Abstract

Paralleled discrete SiC MOSFETs lead to high current capability at low costs. Current sharing is a critical issue for paralleling design with significant impacts on switching losses, current stress, and reliability. The mismatches in power loop caused by parasitic components are one of the main causes for unbalanced currents, which need to be fully extracted and compensated for a well-balanced design. Discrete SiC MOSFETs are usually mounted on a multilayer PCB. The power loop parasitic extraction for such a system needs to deal with current sharing among paralleled devices and multilayer current path coupling effects on PCB. With the two effects mixing together, it is difficult to extract the parasitic components for a single branch from such a multidimensional network. State-of-the-art approaches fail to solve the two issues simultaneously or require very strong computation capability. A novel parasite-specific numerical model is created to reveal the unbalanced components in the power loops. A multiport network with multi-input–multioutput (MIMO) analysis is applied to pursue the correlations between branch currents and parasitic elements in both steady-state process and oscillation process.

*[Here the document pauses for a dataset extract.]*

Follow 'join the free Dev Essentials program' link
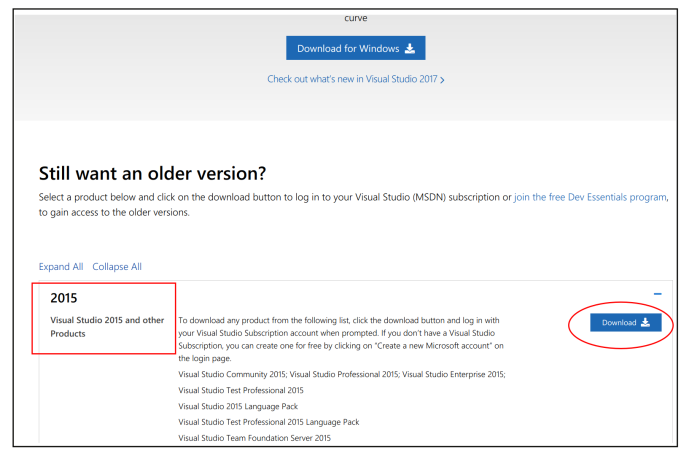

A four-step parameter extraction procedure is introduced to capture the specific parasitics corresponding to particular current mismatch processes. A double-pulse test (DPT) prototype with two paralleled SiC devices is adopted to demonstrate the proposed approach with artificially inserted mismatches. The proposed method achieves excellent accuracy in parameter extractions. The extraction error is only 2.2% for parasitic inductances and less than 5.6% for resistances and capacitances.